Nottingham 'Tinder Swindler' told string of lies to scam woman out of £150,000

A romance scammer wove an elaborate web to defraud a woman out of £150,000 in the name of love. Penniless asylum seeker Frank Adozi is actually gay - but he targeted this one woman and many more - to get his hands on their cash.

Adozi, 32, of Kneeton Vale, Sherwood, had a fake profile on dating website "Our Time" of a middle-aged oil rig worker in search of love. But it was all lies. Using the false name Mark McCarthy, he was also attracting women to give him their cash on Tinder and other online sites and amassed a further £40,000 from them.

It happened 14 months after he was released from his last sentence of four-and-half years for perverting the course of justice and two frauds, where he set up a false ID and exploited others. His main victim, who wishes to remain anonoymous, met him on "Our Time" after her relationship ended.

Read more: Brothers prosecuted after safe containing £49k was found in child's bedroom

Adozi explained he grew up overseas, had a daughter,Tamara, attending boarding school in New York and claimed he worked away a lot. "That was all fiction," Luc Chignell, prosecuting told Nottingham Crown Court on Friday, April 1.

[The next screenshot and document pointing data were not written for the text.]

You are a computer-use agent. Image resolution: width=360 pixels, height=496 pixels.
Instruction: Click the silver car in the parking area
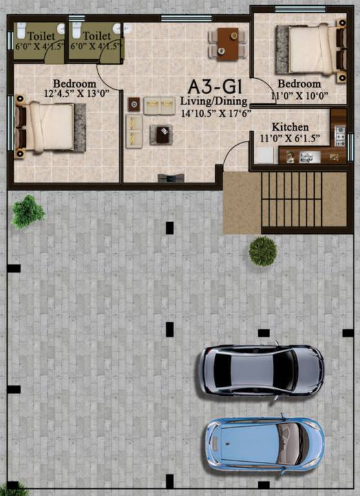[x=261, y=369]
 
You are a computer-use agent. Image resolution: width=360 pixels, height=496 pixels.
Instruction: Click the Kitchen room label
[x=290, y=127]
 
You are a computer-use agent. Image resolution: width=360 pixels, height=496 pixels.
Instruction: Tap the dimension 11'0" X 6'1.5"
[x=290, y=138]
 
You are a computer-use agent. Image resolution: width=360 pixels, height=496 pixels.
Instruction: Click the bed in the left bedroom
[x=50, y=127]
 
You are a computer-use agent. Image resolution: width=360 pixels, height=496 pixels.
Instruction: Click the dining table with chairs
[x=226, y=43]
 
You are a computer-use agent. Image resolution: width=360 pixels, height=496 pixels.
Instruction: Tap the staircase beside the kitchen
[x=293, y=200]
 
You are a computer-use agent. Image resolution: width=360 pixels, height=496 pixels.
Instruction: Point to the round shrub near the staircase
[x=262, y=251]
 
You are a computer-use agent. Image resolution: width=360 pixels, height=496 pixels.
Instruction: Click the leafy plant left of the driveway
[x=28, y=211]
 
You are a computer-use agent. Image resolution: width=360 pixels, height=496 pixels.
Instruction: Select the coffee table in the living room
[x=160, y=134]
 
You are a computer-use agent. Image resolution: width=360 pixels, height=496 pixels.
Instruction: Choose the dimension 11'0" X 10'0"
[x=299, y=96]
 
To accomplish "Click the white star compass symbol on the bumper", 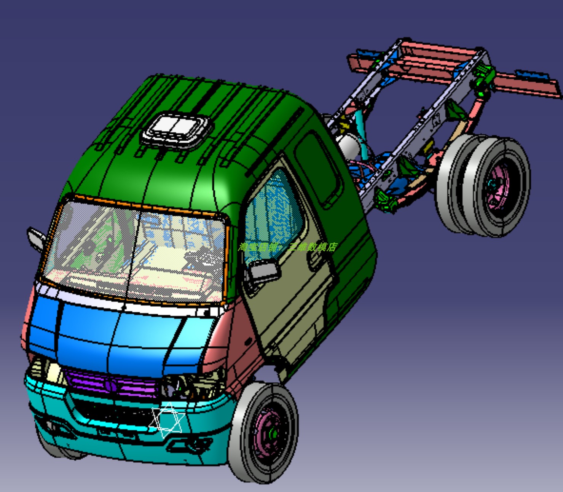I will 167,420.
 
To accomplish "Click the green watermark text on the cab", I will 287,247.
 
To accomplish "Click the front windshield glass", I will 133,251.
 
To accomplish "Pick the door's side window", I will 272,213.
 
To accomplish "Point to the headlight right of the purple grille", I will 190,386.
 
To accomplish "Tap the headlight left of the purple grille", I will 48,371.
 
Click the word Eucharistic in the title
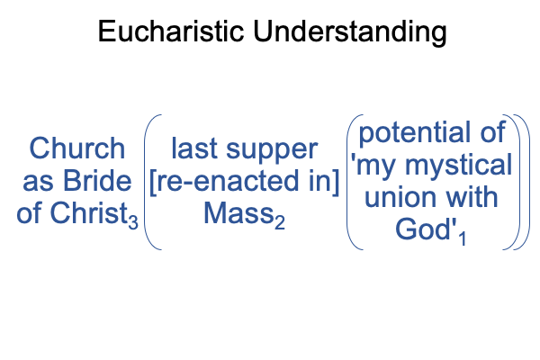coord(171,31)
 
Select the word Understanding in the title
coord(350,32)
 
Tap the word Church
coord(77,148)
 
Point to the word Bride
coord(97,181)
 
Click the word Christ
coord(89,212)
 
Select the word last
coord(194,148)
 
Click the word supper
coord(272,151)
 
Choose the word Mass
coord(238,213)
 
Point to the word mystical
coord(458,166)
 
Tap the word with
coord(470,196)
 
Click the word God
coord(423,230)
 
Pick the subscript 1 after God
coord(463,238)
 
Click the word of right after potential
coord(493,131)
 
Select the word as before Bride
coord(38,183)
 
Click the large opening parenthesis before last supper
coord(145,182)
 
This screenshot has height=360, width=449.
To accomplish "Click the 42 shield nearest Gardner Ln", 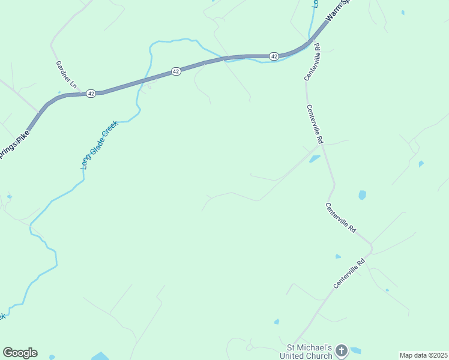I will (x=91, y=94).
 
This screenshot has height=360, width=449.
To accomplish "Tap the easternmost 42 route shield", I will (x=274, y=56).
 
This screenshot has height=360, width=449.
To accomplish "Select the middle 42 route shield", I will (x=176, y=71).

Adozi's first efforts to get cash from her was on March 27, 2021, when he explained his fictitious daughter, who had trouble with her cards, needed money for a taxi. Sympathetic, the victim sent him £370.

More payments followed for a variety of excuses and eventually came to £157,332.25 in just two-and-a-half months, Nottingham Crown Court heard. She stopped sending him money when she realised he was lying. He claimed he was taking a flight from Dubai. When she checked, there was no flight.

First she contacted Action Fraud, who referred the matter to Nottinghamshire Police. Detective Constable Carl Miller, from the fraud department, said another man, who remains on the run, had posted Adozi's fake profile and paid his subscription.

Adozi was circulated as "wanted" and was actually caught in a flash Range Rover Sport car on a police stop for a suspected traffic offence. DC Miller told Nottinghamshire Live Adozi's offence was "completely cruel".

Adozi was jailed for four years after admitting the offence involving the main victim, and asked for six further frauds - some successful, some not - to be taken into consideration, as well as two money laundering offences. He was handed a restraining order for five years.

The victim said it had, "ruined her life". Susan Gregson-Murray, mitigating, said Adozi, who was dressed casually in the dock, had expressed extreme remorse. The Range Range was registered in the accomplice's name, who took 40% of the defrauded cash, with Adozi keeping 60%.

Some of the money went to pay debts in Nigeria. Recorder Stuart Sprawson adjourned a proceeds of crime application, effectively to investigate the money trail, to July 15.